Writing professionally turned out to mean something different than what I first imagined: a tenure-track teaching job and the bestseller list, of course. I have held a variety of jobs based on my writing skill, and I am very grateful for the amazing career I’ve had, which has taken me around the world. I have always written fiction too, but it is only recently that I have made an income from that.

Tell me about your books. How did you come to write them and what was the inspiration behind them?

My first book, Collateral Damage, had its origins in the thesis I wrote in graduate school. It slowly evolved into three linked novellas about the impact of the Vietnam War on those who fought, those who resisted, and the family and friends caught between them. I grew up during this era, and the conflicts at home and abroad, the brave decisions, and tragedies of this war influenced me profoundly. I wanted to write this book “no matter what” – but it took a long time and finding a publisher was not easy. Eventually it came out, won an award, and has now been released in a new edition in recognition of the 50th anniversary of the war.

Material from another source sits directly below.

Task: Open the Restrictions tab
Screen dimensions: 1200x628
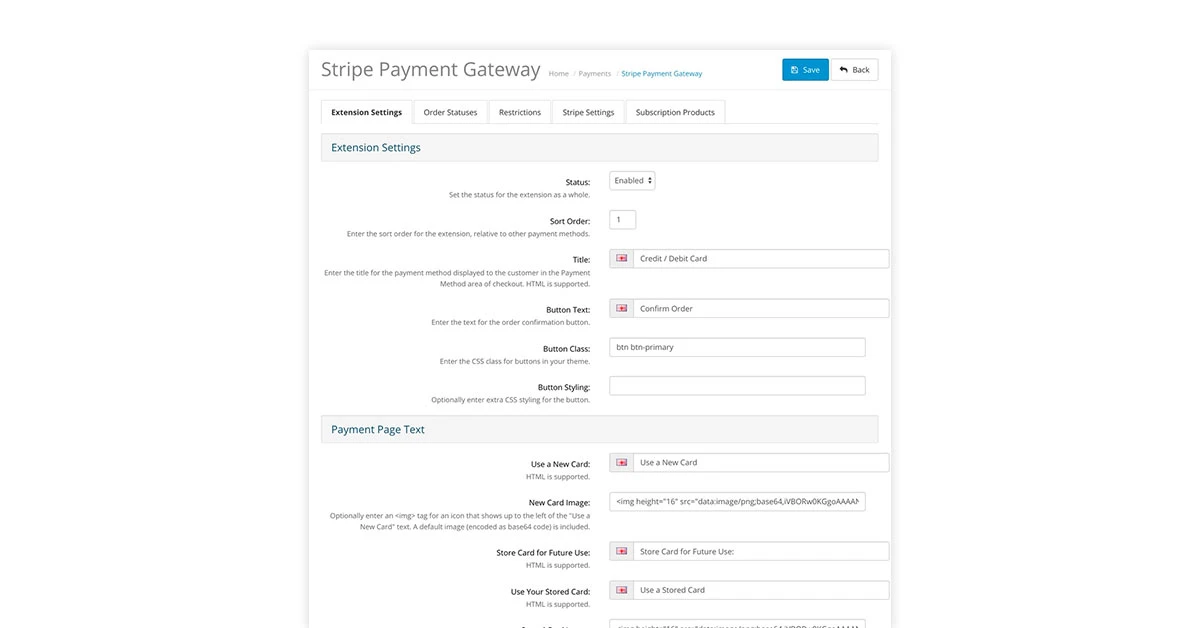Action: click(519, 111)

I turned to writing mysteries during the time I was seeking a publisher for Collateral Damage. Vietnam remains a difficult subject that many publishers would not touch, and I thought I ought to try writing a book on a subject people enjoyed reading about – murder! I also knew it would be fun for me to write. My husband and I are both long-time Anglophiles, as well as avid readers of English mysteries, so we used to make up plots as we explored the countryside. One of my ideas was to write about an American married to an English vicar, and I still have the notes I scribbled down about this. A few years later, we moved to a village in Oxfordshire – and I had the time and experience to develop that idea into the first Ellie Kent mystery, Under An English Heaven (Cozy Cat Press, 2014). The second book in the series, What Child Is This?, came out in 2017; and the third will be out in the coming year.

I am delighted to say that the Ellie Kent books have proven to be very popular. Ellie’s experiences as an incomer and her outsider perspective as an American – as well as the opportunities for a certain amount of nosiness as the vicar’s wife – give her reasons to get involved in solving crimes. The books also give me the chance to write about England, which I love, and explore questions such as the meaning of home, the value of faith, and the challenges of blended families. Under An English Heaven won the 2016 Mystery and Mayhem Grand Prize and the first two books have both been Amazon bestsellers, reaching #1 in the traditional detective mystery category.

I have also always written short stories – another form I love. This year I had the pleasure of collaborating with an artist friend on Sea, Sky, Islands, a chapbook of three stories set in the beautiful San Juan Islands, off the coast of Washington. She provided the cover painting and interior illustrations, so it is really a very pretty little book. I love today’s freedom to create any kind of book you want. It’s so different from the age of “no”, when agents and publishers had the final say about what you could offer to readers.

When choosing books to read, what style of writing do you enjoy yourself? Are there any particular writers you admire?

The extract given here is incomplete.